Segment Start: Material for this task

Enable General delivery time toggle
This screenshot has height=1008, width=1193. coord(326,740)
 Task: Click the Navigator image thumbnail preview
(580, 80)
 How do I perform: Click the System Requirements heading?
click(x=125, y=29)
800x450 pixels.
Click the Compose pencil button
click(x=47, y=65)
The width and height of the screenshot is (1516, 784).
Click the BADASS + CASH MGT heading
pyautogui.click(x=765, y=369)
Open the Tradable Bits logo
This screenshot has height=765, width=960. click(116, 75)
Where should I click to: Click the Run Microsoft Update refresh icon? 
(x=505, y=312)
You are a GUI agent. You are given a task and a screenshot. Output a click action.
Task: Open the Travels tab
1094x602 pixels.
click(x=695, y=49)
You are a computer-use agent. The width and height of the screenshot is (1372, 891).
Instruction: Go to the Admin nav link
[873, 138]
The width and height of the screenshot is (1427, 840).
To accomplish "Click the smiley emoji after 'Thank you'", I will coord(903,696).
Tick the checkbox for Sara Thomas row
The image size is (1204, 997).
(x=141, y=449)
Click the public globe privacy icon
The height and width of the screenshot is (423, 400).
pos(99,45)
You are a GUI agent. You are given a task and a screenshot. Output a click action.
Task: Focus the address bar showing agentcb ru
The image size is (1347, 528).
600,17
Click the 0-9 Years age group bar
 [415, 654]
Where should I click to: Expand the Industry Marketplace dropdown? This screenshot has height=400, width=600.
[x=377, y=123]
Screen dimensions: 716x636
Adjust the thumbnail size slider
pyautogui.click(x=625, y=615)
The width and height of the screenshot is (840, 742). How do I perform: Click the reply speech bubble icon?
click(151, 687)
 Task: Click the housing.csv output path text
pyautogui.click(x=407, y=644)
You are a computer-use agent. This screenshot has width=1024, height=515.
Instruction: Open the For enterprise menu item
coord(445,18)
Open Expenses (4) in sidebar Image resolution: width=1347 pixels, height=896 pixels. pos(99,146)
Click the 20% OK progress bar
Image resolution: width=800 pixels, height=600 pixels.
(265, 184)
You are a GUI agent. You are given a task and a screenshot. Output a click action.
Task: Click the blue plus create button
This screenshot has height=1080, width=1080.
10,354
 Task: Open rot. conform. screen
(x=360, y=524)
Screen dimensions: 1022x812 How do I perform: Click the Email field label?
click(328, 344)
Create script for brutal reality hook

Segment End: Material for this task

:: Exercise objective ::
Your answer should repeat every entry exactly.

:: Response below ::
Enable General delivery time toggle
This screenshot has height=1008, width=1193. coord(326,740)
 Task: Click the Navigator image thumbnail preview
(580, 80)
 How do I perform: Click the System Requirements heading?
click(x=125, y=29)
800x450 pixels.
Click the Compose pencil button
click(x=47, y=65)
The width and height of the screenshot is (1516, 784).
Click the BADASS + CASH MGT heading
pyautogui.click(x=765, y=369)
Open the Tradable Bits logo
This screenshot has height=765, width=960. click(116, 75)
Where should I click to: Click the Run Microsoft Update refresh icon? 
(x=505, y=312)
You are a GUI agent. You are given a task and a screenshot. Output a click action.
Task: Open the Travels tab
1094x602 pixels.
click(x=695, y=49)
You are a computer-use agent. The width and height of the screenshot is (1372, 891).
Instruction: Go to the Admin nav link
[873, 138]
The width and height of the screenshot is (1427, 840).
To accomplish "Click the smiley emoji after 'Thank you'", I will coord(903,696).
Tick the checkbox for Sara Thomas row
The image size is (1204, 997).
(x=141, y=449)
Click the public globe privacy icon
The height and width of the screenshot is (423, 400).
pos(99,45)
You are a GUI agent. You are given a task and a screenshot. Output a click action.
Task: Focus the address bar showing agentcb ru
The image size is (1347, 528).
600,17
Click the 0-9 Years age group bar
 [415, 654]
Where should I click to: Expand the Industry Marketplace dropdown? This screenshot has height=400, width=600.
[x=377, y=123]
Screen dimensions: 716x636
Adjust the thumbnail size slider
pyautogui.click(x=625, y=615)
The width and height of the screenshot is (840, 742). How do I perform: Click the reply speech bubble icon?
click(151, 687)
 Task: Click the housing.csv output path text
pyautogui.click(x=407, y=644)
You are a computer-use agent. This screenshot has width=1024, height=515.
Instruction: Open the For enterprise menu item
coord(445,18)
Open Expenses (4) in sidebar Image resolution: width=1347 pixels, height=896 pixels. pos(99,146)
Click the 20% OK progress bar
Image resolution: width=800 pixels, height=600 pixels.
(265, 184)
You are a GUI agent. You are given a task and a screenshot. Output a click action.
Task: Click the blue plus create button
This screenshot has height=1080, width=1080.
10,354
 Task: Open rot. conform. screen
(x=360, y=524)
Screen dimensions: 1022x812 How do I perform: Click the Email field label?
click(328, 344)
Create script for brutal reality hook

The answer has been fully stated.